PhD Defenses in Finland

I had an opportunity to see a PhD defense last Friday. The candidate was Mia Pohjola, who had studied observations and modeling of particulates in urban areas. A PhD dissertation in Finland is a collection of 5 or 6 papers that the student has coauthored on a common theme. The dissertation is then bound together with about 40 pages of new introductory material explaining the relationships between the papers. She did this work while working at FMI.

When we entered the lecture hall, there were bound copies of the thesis (as FMI technical reports) for the audience to have. The student, her advisor, and the "opponent" entered the room and we all stood. The student's parents were seated in the audience in front of me. They proceeded to the front of the lecture hall where three chairs and two desks were placed. Both the advisor and opponent were carrying black top hats with frills that they placed down on the top of the desks, displaying them toward the audience. The student sat on stage left, the opponent on stage right, and the advisor on stage center. The student made some introductory remarks, the opponent made some comments about the research. Then the defense really began. The student made a brief (15-minute presentation) on very general aspects of the problem she was studying. Then the opponent, who had prepared responses to her thesis started asking her questions. This lasted for about an hour and 45 minutes. Then, the opponent made a speech about the importance of this work to the overall scientific community. There was some applause as she was congratulated on passing her defense. Then, the three people left, and the audience followed. There was cake and coffee for dessert, and a meet-and-greet line to congratulate the new PhD.

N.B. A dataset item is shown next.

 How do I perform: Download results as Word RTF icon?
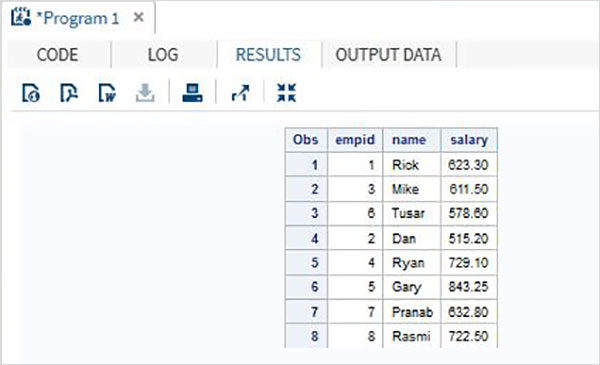(x=107, y=93)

I should say that this all occurred in Finnish, although most defenses occur in English because the opponent may be a foreign scientist. In this case, the opponent was from a different univeristy in Finland, so the proceedings were held in Finnish. Mia's thesis (and published papers) were written in English.

I was impressed at the pomp associated with the defense and look forward to being able to participate in one of these in the future.